◆ Action item
Retype, word for word, each line between the lines holding "The width and height of the screenshot is (866, 773)." and "Given: Open Rhythmbox", inclusive, and leave the rest of the data alone.

◆ Available data
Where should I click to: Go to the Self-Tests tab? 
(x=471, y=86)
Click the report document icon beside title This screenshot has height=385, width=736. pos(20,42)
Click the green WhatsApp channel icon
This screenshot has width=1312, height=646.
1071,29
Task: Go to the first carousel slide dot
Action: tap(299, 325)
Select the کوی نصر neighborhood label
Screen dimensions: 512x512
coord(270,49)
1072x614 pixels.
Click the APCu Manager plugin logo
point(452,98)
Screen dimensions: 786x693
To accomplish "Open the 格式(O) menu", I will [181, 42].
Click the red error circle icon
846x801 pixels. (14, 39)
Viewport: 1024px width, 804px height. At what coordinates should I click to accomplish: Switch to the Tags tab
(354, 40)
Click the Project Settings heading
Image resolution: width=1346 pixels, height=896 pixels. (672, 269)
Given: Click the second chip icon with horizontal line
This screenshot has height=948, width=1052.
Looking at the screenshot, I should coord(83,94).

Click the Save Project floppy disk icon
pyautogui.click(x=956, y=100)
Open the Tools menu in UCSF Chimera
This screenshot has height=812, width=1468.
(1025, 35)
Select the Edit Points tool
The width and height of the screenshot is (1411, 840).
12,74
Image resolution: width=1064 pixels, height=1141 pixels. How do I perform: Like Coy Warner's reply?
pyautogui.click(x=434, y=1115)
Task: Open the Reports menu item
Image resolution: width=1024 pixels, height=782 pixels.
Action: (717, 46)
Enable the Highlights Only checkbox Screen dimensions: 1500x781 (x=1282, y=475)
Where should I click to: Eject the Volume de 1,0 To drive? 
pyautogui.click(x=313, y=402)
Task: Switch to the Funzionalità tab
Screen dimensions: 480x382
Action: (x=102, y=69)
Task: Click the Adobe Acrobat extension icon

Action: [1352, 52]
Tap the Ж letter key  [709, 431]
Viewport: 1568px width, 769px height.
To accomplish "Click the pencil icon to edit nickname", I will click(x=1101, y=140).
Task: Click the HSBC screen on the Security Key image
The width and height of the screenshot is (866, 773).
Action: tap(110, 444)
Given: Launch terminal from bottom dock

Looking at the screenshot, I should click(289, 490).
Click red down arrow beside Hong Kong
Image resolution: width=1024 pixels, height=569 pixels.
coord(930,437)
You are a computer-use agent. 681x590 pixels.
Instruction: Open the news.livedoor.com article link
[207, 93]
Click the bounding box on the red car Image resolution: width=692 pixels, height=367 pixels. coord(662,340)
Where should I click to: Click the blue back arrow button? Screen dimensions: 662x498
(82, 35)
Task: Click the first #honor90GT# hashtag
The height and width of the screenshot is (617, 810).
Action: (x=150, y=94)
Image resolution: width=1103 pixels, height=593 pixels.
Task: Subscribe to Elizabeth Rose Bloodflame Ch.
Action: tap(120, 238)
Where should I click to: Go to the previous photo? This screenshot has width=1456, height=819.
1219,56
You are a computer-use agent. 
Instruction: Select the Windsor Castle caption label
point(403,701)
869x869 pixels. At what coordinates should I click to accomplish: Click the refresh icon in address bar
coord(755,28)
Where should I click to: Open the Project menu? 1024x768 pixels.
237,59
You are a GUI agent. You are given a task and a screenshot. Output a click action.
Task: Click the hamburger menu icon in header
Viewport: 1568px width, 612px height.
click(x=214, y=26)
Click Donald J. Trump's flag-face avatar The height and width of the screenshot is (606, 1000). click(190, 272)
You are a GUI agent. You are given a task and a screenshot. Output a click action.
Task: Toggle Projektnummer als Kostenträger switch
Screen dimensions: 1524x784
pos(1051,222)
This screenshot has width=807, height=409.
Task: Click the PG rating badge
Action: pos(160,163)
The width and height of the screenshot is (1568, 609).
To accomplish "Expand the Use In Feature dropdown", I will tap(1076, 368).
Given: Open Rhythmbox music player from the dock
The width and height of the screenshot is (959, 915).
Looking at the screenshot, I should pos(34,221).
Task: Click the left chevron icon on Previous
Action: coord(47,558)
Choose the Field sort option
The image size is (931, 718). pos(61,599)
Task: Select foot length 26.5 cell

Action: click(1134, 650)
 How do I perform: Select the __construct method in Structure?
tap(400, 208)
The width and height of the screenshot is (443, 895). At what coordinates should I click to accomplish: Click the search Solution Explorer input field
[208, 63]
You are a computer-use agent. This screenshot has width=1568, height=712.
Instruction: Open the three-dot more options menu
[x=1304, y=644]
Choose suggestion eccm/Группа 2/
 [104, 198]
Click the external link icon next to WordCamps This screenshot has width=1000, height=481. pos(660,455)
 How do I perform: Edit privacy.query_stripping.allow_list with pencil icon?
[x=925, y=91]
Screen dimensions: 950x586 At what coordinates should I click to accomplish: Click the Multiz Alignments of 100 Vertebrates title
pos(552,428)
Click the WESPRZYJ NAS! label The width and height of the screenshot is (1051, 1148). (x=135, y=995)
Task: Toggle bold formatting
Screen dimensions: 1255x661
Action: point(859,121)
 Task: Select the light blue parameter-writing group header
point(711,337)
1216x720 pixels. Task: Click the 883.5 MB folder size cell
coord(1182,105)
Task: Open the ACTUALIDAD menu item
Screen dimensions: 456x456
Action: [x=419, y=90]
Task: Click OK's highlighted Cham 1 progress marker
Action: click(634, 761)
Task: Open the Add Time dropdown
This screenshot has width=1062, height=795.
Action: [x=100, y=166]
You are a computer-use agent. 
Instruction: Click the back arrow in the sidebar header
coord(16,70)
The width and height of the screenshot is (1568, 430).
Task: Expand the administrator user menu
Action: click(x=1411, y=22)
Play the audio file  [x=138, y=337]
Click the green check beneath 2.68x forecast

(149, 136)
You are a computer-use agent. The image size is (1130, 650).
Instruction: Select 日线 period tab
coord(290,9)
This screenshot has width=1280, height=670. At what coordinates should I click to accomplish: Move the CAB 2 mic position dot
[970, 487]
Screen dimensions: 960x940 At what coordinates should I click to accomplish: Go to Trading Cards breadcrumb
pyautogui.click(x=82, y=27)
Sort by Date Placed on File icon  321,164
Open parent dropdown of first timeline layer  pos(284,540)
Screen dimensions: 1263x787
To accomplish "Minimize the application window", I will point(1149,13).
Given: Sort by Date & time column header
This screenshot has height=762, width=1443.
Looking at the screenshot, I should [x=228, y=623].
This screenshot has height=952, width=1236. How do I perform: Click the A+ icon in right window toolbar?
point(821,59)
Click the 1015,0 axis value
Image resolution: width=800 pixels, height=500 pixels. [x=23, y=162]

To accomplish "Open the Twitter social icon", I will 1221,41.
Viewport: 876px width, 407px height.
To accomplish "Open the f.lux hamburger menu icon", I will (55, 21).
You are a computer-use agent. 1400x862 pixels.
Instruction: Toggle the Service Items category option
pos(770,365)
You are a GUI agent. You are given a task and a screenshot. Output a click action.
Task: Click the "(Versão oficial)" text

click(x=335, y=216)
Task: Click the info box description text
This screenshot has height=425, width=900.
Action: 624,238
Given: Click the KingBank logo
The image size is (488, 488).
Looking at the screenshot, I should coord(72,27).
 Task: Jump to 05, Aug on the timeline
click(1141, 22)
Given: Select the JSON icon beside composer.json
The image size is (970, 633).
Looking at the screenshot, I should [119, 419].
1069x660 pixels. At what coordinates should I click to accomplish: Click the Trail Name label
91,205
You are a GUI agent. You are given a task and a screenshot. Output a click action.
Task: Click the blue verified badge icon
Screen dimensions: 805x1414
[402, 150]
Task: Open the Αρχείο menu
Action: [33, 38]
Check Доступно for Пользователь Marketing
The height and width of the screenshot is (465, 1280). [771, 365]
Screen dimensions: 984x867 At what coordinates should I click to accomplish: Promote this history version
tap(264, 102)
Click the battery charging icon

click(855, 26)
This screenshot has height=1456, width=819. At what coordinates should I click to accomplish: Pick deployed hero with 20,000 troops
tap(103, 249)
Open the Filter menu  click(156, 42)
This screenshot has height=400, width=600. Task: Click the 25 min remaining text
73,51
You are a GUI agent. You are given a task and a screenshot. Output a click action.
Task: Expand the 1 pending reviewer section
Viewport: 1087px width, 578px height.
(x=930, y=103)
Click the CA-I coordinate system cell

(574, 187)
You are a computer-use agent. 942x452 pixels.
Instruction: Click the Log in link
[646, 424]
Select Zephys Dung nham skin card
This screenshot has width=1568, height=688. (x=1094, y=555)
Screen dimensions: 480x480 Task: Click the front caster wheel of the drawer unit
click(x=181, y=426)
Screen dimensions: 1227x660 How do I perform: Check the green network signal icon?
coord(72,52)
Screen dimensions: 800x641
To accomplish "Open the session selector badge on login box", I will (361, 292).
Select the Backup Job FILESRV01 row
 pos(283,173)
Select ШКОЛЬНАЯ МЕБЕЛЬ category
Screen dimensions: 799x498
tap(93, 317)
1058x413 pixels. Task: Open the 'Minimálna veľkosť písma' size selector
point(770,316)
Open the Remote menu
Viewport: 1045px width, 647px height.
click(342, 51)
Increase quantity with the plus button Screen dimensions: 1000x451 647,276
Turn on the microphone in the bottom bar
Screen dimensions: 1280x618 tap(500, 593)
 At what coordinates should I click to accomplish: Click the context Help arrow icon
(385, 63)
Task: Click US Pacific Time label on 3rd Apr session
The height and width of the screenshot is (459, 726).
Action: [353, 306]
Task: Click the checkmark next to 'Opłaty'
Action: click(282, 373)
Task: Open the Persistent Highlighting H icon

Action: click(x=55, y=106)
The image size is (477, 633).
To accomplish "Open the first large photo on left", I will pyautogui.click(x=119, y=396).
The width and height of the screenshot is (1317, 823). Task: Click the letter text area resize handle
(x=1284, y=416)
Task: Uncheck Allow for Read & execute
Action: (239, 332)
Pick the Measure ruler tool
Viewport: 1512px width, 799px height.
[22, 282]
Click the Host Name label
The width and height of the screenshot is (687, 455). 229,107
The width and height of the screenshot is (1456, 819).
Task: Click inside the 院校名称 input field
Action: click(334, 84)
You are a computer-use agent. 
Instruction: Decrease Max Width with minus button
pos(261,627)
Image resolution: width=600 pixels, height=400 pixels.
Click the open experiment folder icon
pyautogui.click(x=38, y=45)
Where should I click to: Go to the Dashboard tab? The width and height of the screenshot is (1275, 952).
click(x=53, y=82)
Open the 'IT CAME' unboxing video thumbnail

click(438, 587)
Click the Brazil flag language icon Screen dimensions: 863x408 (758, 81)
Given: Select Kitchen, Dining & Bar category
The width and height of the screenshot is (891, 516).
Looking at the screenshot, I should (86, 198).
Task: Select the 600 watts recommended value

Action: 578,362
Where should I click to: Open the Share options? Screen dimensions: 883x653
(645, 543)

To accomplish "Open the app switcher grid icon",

◆ Worked solution
The width and height of the screenshot is (866, 773).
Action: tap(110, 444)
Given: Launch terminal from bottom dock

Looking at the screenshot, I should click(289, 490).
Click red down arrow beside Hong Kong
Image resolution: width=1024 pixels, height=569 pixels.
coord(930,437)
You are a computer-use agent. 681x590 pixels.
Instruction: Open the news.livedoor.com article link
[207, 93]
Click the bounding box on the red car Image resolution: width=692 pixels, height=367 pixels. coord(662,340)
Where should I click to: Click the blue back arrow button? Screen dimensions: 662x498
(82, 35)
Task: Click the first #honor90GT# hashtag
The height and width of the screenshot is (617, 810).
Action: (x=150, y=94)
Image resolution: width=1103 pixels, height=593 pixels.
Task: Subscribe to Elizabeth Rose Bloodflame Ch.
Action: tap(120, 238)
Where should I click to: Go to the previous photo? This screenshot has width=1456, height=819.
1219,56
You are a computer-use agent. 
Instruction: Select the Windsor Castle caption label
point(403,701)
869x869 pixels. At what coordinates should I click to accomplish: Click the refresh icon in address bar
coord(755,28)
Where should I click to: Open the Project menu? 1024x768 pixels.
237,59
You are a GUI agent. You are given a task and a screenshot. Output a click action.
Task: Click the hamburger menu icon in header
Viewport: 1568px width, 612px height.
click(x=214, y=26)
Click Donald J. Trump's flag-face avatar The height and width of the screenshot is (606, 1000). click(190, 272)
You are a GUI agent. You are given a task and a screenshot. Output a click action.
Task: Toggle Projektnummer als Kostenträger switch
Screen dimensions: 1524x784
pos(1051,222)
This screenshot has width=807, height=409.
Task: Click the PG rating badge
Action: pos(160,163)
The width and height of the screenshot is (1568, 609).
To accomplish "Expand the Use In Feature dropdown", I will tap(1076, 368).
Given: Open Rhythmbox music player from the dock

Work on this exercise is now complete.